• _Task description_
Can you update all of the rows below by changing each "screenshot" to "image", keeping everything else the same and leaving out the pictures?

• _Data for this task_
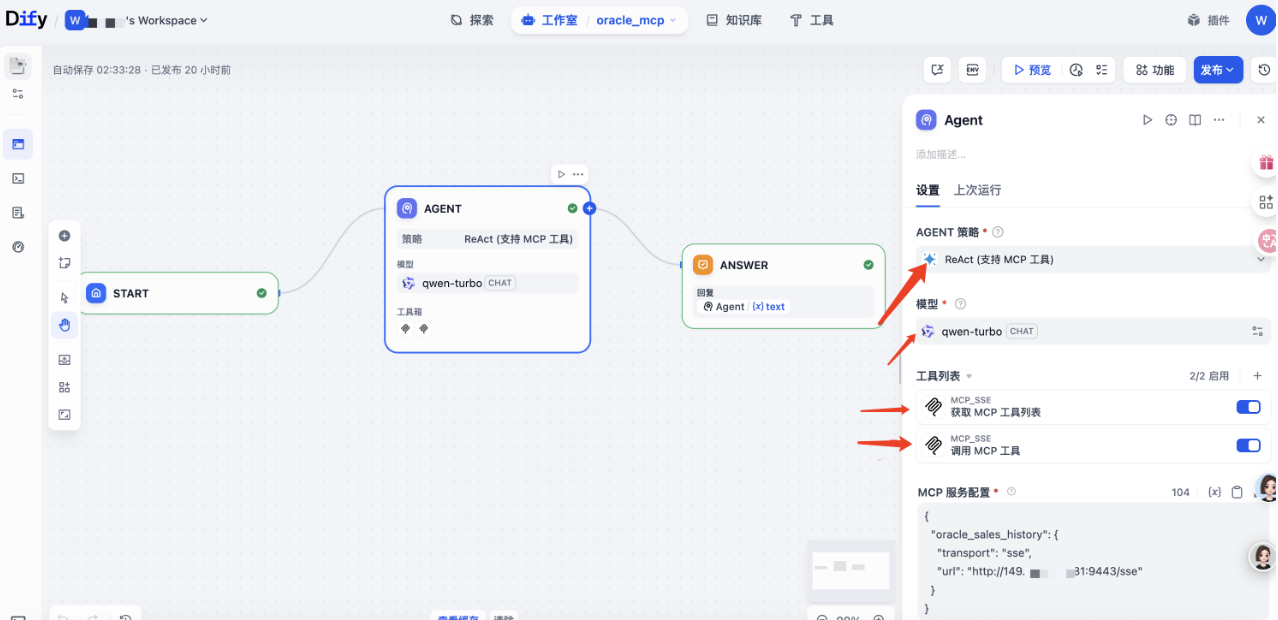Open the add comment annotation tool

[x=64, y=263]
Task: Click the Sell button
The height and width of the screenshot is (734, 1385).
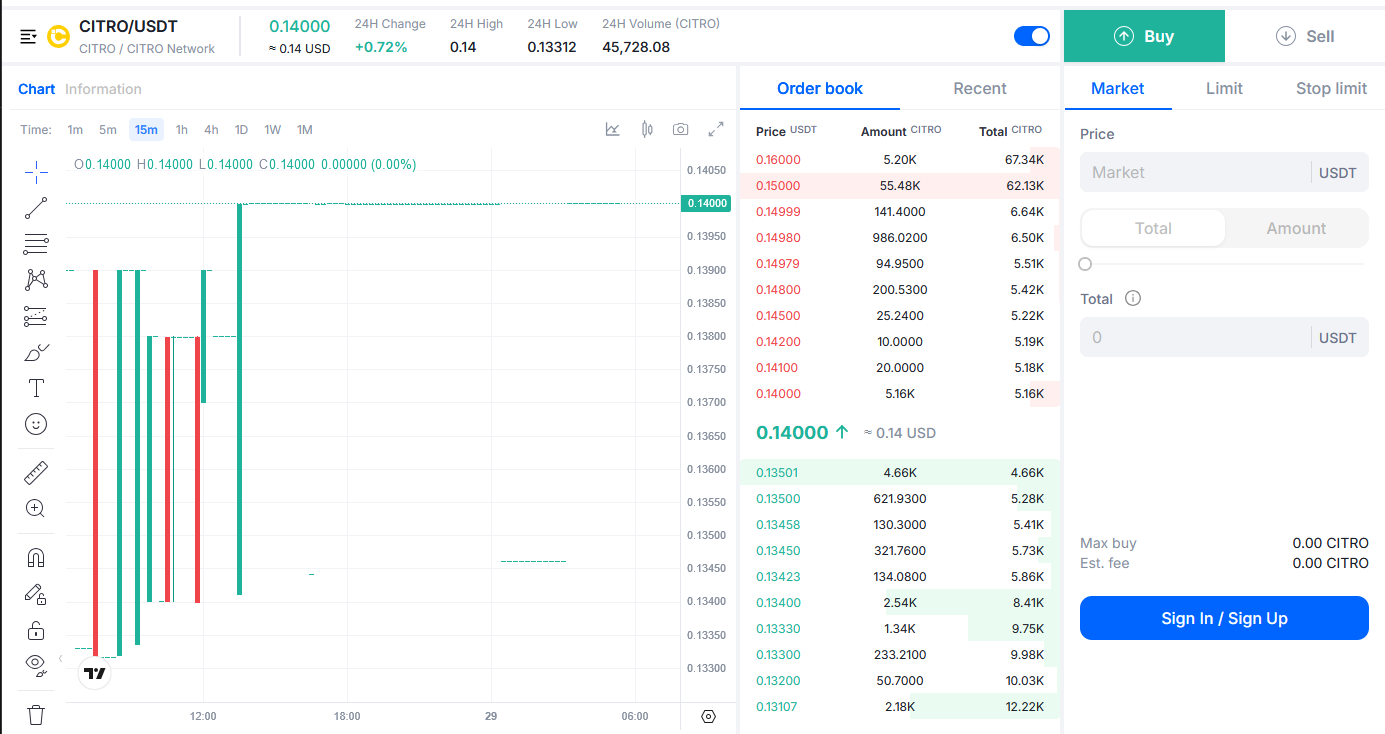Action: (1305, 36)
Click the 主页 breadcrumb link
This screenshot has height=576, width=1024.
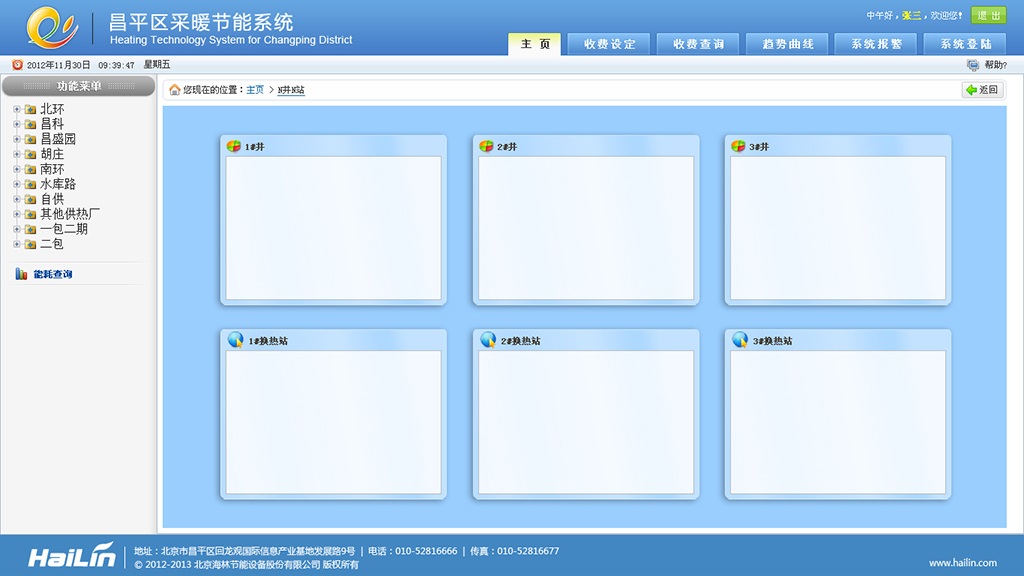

• _Solved exercise_
Open the add comment annotation tool

[x=64, y=263]
Task: Click the Sell button
The height and width of the image is (734, 1385).
Action: (1305, 36)
Click the 主页 breadcrumb link
This image has height=576, width=1024.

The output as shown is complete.